I know that compression is not a good candidate for parallel programming.
But in my case, I need to compress chunks of 32KB data blocks. Each data block
is unrelated and should be compressed separately.
There are performance limits on doing this on a regular CPU. Is the GPU worth evaluating.??
Secondly, which compression algorithms should be good in this case? LZ77, LZW etc
or maybe even ‘burrow wheeler transform’ followed by entropy encoding.
If compression is a good candidate, is it a good idea to split work among 32 threads of a warp.
by this i mean, 30 threads fetch data into the shared memory, and 2 threads do the actual compression!!
(Atleast techniques like this could improve memory latency issues??!)
You might want to start with a simple algorithm, for example with a static huffman compression (for a known distribution of input symbol probabilities). The difficult part is how to generate a single bit stream from many parallel threads.
A first CUDA kernel could determine all the code words in a parallel fashion (This can be done with a simple table lookup) and a second kernel could generate a compact bit stream from this. Ideally the multiprocessors would each be assigned one 32k block, so the overall speed scales with the amount of multiprocessors processors you have.
Investigating arithmetic coding on the GPU could be a very interesting topic as well. Taking into account that the nvidia GPUs are faster in floating point arithmetic than in 32 bit integer arithmetic, the probability intervals could be expressed as floats instead of ints.
Again, the problem remains that it will be difficult to generate a bit stream from the input data. Maybe each thread could generate its own bit stream, concatenating them all at the end. But you would also need to write an index for the decoder, describing the offsets where each thread’s bit stream is located in the compressed file. Otherwise there would be no way to decode it in a parallel manner.
This seems to be a general problem with bit streams written by a serial encoder. Without an index describing the location of independently decodable blocks, a parallel decoder is almost impossible to implement efficiently. For example decoding a JPEG image on a GPU, exploiting parallelism is hard. There is almost no way to tell where the JPEG’s minimum coded units (the 8x8 DCT blocks) are located in the bit stream without having decoded all previous MCUs. One could try to guess, but it wastes computation cycles whenever a wrong guess was made.
So a parallel algorithm designed for a GPU would have to include some hiting, indicating where the independently decodable units start (sync markers would work, or an index at the beginning of the file).
If you use huffman compression, juste putting the Huffman table on Constant and then sending 256 blocks/ Multiprocessor, INTERLEAVED 256X to enable coalesced read, and you are done. 8MB DATA per Multiprocessor will go up to 240MB for a GTX 285 so seems any implementation will handle that, and with coalesced READS, you will use 100% of your CPU cycles.
Just think about cocatenating your output per 128bits blocks within registers to write them down not too often.

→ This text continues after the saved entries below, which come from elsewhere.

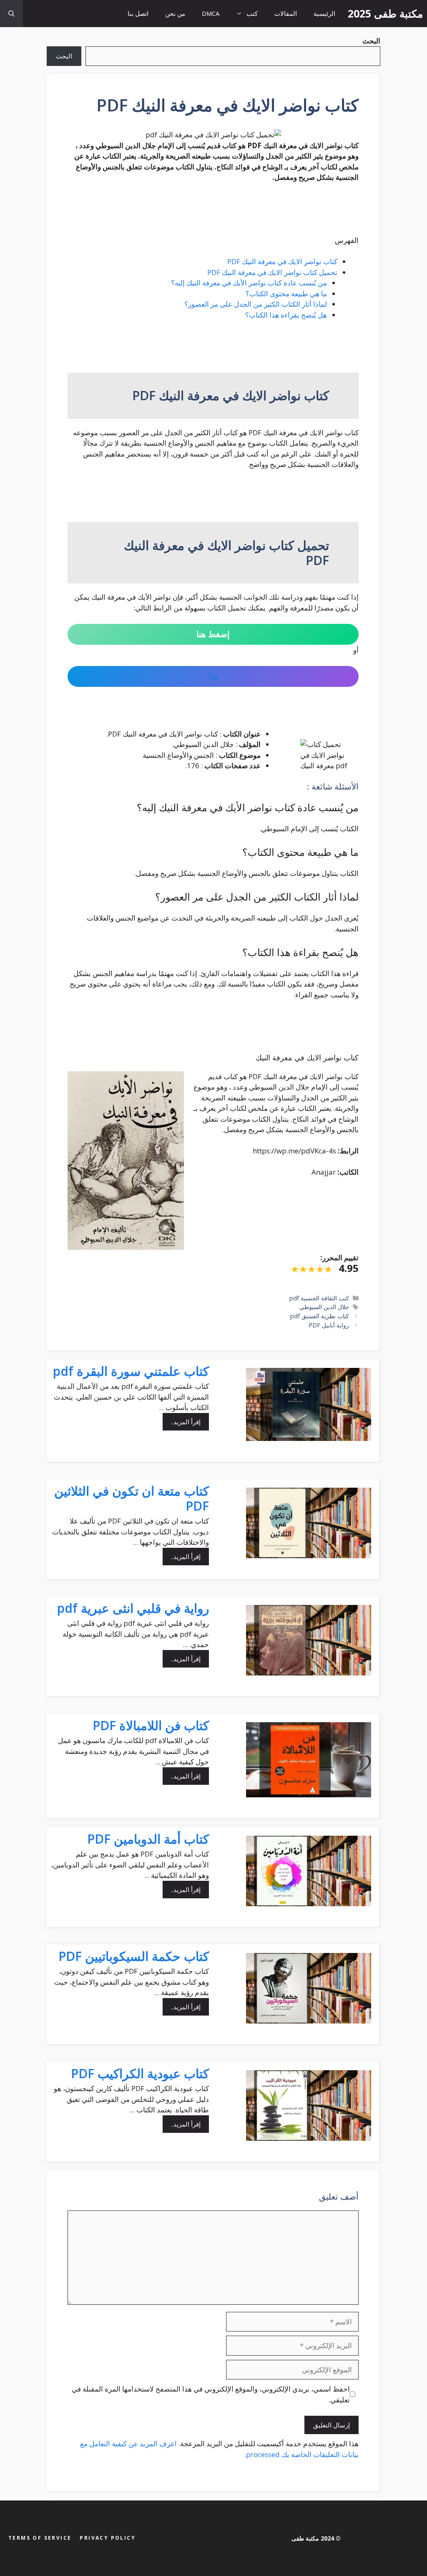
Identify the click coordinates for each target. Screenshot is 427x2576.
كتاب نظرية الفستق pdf (319, 1316)
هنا (213, 676)
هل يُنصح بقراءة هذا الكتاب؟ (286, 315)
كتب (252, 13)
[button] (11, 13)
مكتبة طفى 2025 (385, 13)
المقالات (285, 13)
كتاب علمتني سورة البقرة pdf (131, 1371)
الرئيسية (324, 13)
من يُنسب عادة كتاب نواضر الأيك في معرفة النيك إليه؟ (249, 283)
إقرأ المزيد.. (186, 1422)
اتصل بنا (138, 13)
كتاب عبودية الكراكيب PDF (140, 2073)
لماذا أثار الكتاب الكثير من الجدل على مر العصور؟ (255, 304)
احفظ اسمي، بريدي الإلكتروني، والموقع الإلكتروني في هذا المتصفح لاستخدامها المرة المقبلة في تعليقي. (211, 2394)
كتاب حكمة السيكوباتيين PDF (133, 1956)
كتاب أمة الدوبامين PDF (148, 1838)
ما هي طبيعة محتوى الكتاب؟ (286, 293)
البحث (64, 56)
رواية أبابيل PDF (329, 1325)
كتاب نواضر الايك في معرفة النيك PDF (282, 261)
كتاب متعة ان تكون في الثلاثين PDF (131, 1498)
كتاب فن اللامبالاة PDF (151, 1725)
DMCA (210, 13)
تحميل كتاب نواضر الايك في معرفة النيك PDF (272, 272)
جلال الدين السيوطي (324, 1307)
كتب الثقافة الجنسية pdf (319, 1298)
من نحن (175, 13)
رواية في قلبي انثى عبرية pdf (133, 1608)
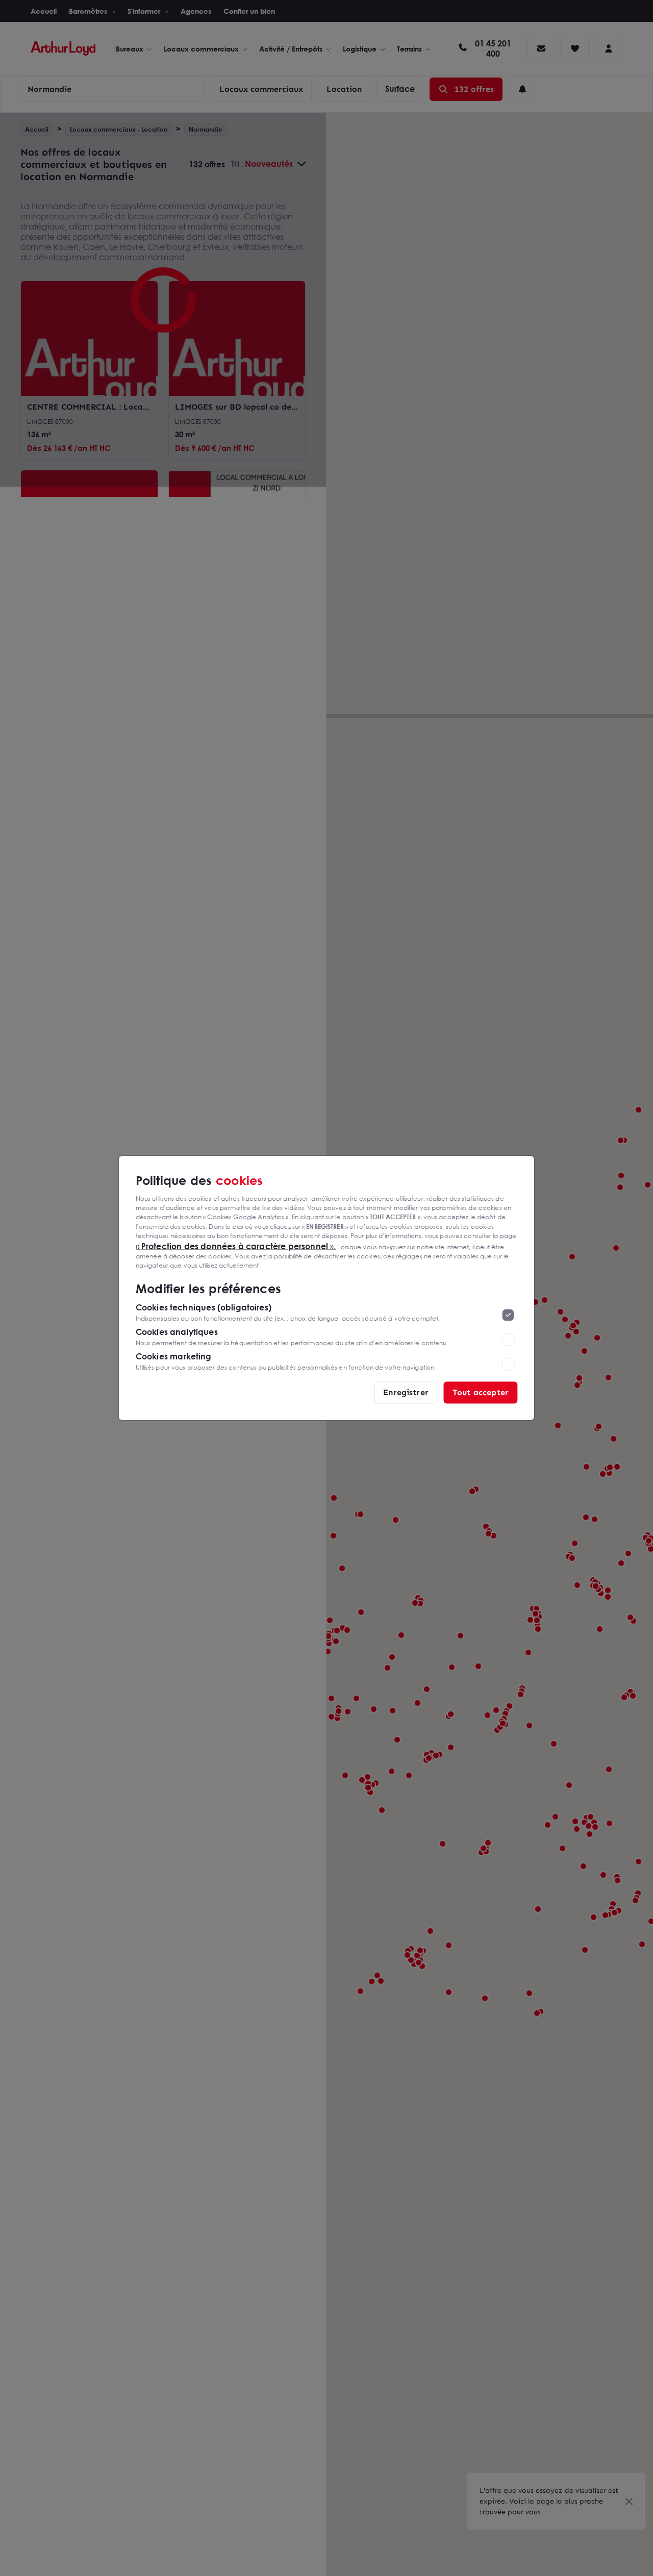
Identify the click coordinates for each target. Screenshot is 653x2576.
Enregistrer (406, 1392)
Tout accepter (481, 1392)
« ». (236, 1246)
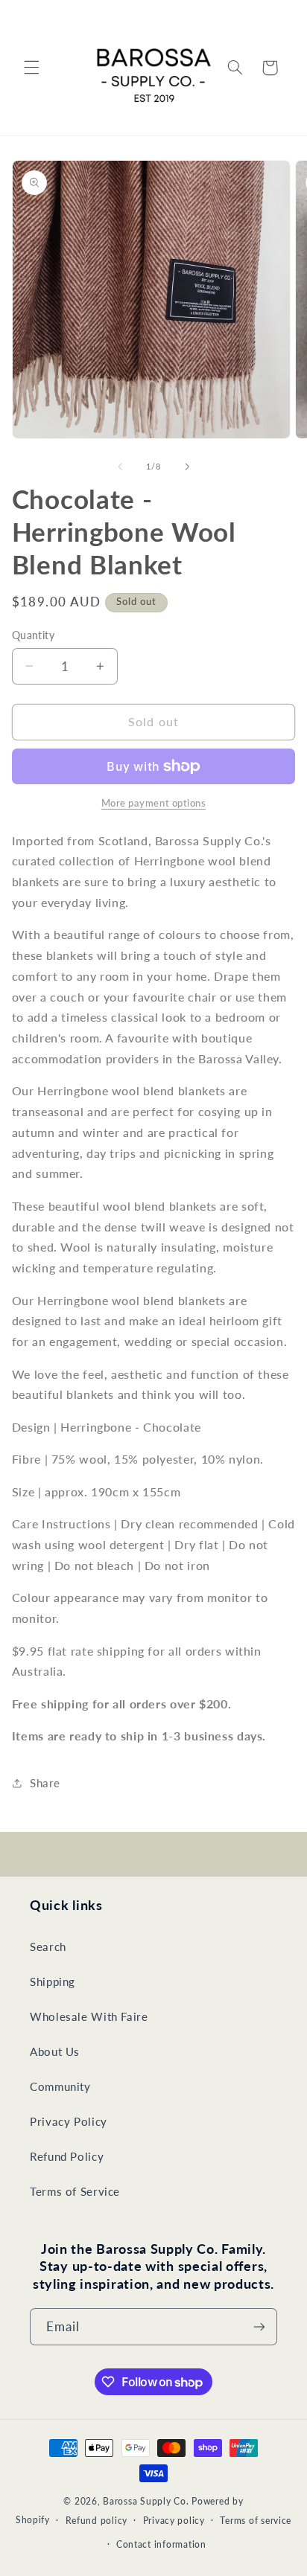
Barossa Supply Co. (146, 2501)
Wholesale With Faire (89, 2016)
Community (60, 2086)
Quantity (33, 635)
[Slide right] (187, 466)
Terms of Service (75, 2191)
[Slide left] (120, 466)
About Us (55, 2051)
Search (48, 1946)
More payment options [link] (153, 803)
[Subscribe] (259, 2326)
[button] (31, 68)
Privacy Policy (68, 2121)
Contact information (161, 2544)
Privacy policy (174, 2520)
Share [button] (45, 1783)
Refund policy (97, 2520)
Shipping (52, 1981)
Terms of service (255, 2520)
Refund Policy (67, 2156)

You may use the macro-threading idea to have a separated warp (or two) that will write-back the compressed data to Global Memory :-)
Ah, that’s a good idea to let each thread generate its very own stream instead of trying to concatenate the thread output with some sort of “stream compaction”, as I had intended
I disagree on the use of constant memory though - it will exhibit suboptimal performance when different threads access different locations. Maybe a use of texture memory might be better for the code tables? The most probable codewords should be spatially close together in the texture. Using a 2D texture would allow to use 2nd order huffman coding, for example for text compression where you have certain pairs of letters that occur more frequently than others.
I think that the right approach for compression on parallel architectures would involve a from-scratch redesign of the algorithms involved.
The core of lossless data compression is identifying redundancy in the data. This is done using a combination of clever schemes for run length encoding and huffman encoding.
For example, for the LZ family: “Many algorithms forward scan the input buffer and match it against a dictionary it maintains. It will scan into the buffer until it cannot find a match in the dictionary. At this point it will output the location of the word in the dictionary, if one is available, the match length and the character that caused a match failure. The resulting word is then added to the dictionary.”
For a parallel algorithm, the basic principles would remain the same. You would still want to identify and exploit redundancy in the data. However, you would probably want to make the identification of redundant data decomposable and hierarchical. Maybe start by building up intermediate results (word/pattern/phrase frequencies) in parallel, then barrier, share the generated dictionaries, and identify redundancy in the dictionaries rather than in the input data. Repeat multiple stages of this until you get diminishing returns.
Blocking schemes will not be sufficient here, redundant information will need to be identified and shared among blocks. We really need two subproblems to be solved:
Building a dictionary in parallel.
Performing entropy encoding (alphabet generation) in parallel.
The quality of the dictionaries and alphabets generated need to be on par with existing sequential algorithms, and the algorithms need to be scalable to millions of threads. This is will be the most significant result, and clever schemes (e.g. never materializing the dictionary) will follow.
There is obviously a lot of work that needs to be done. We need an expert on this topic or someone to put in enough time to become an expert. NVIDIA, Intel, AMD, etc should step up and fund a multi-year thesis on this topic.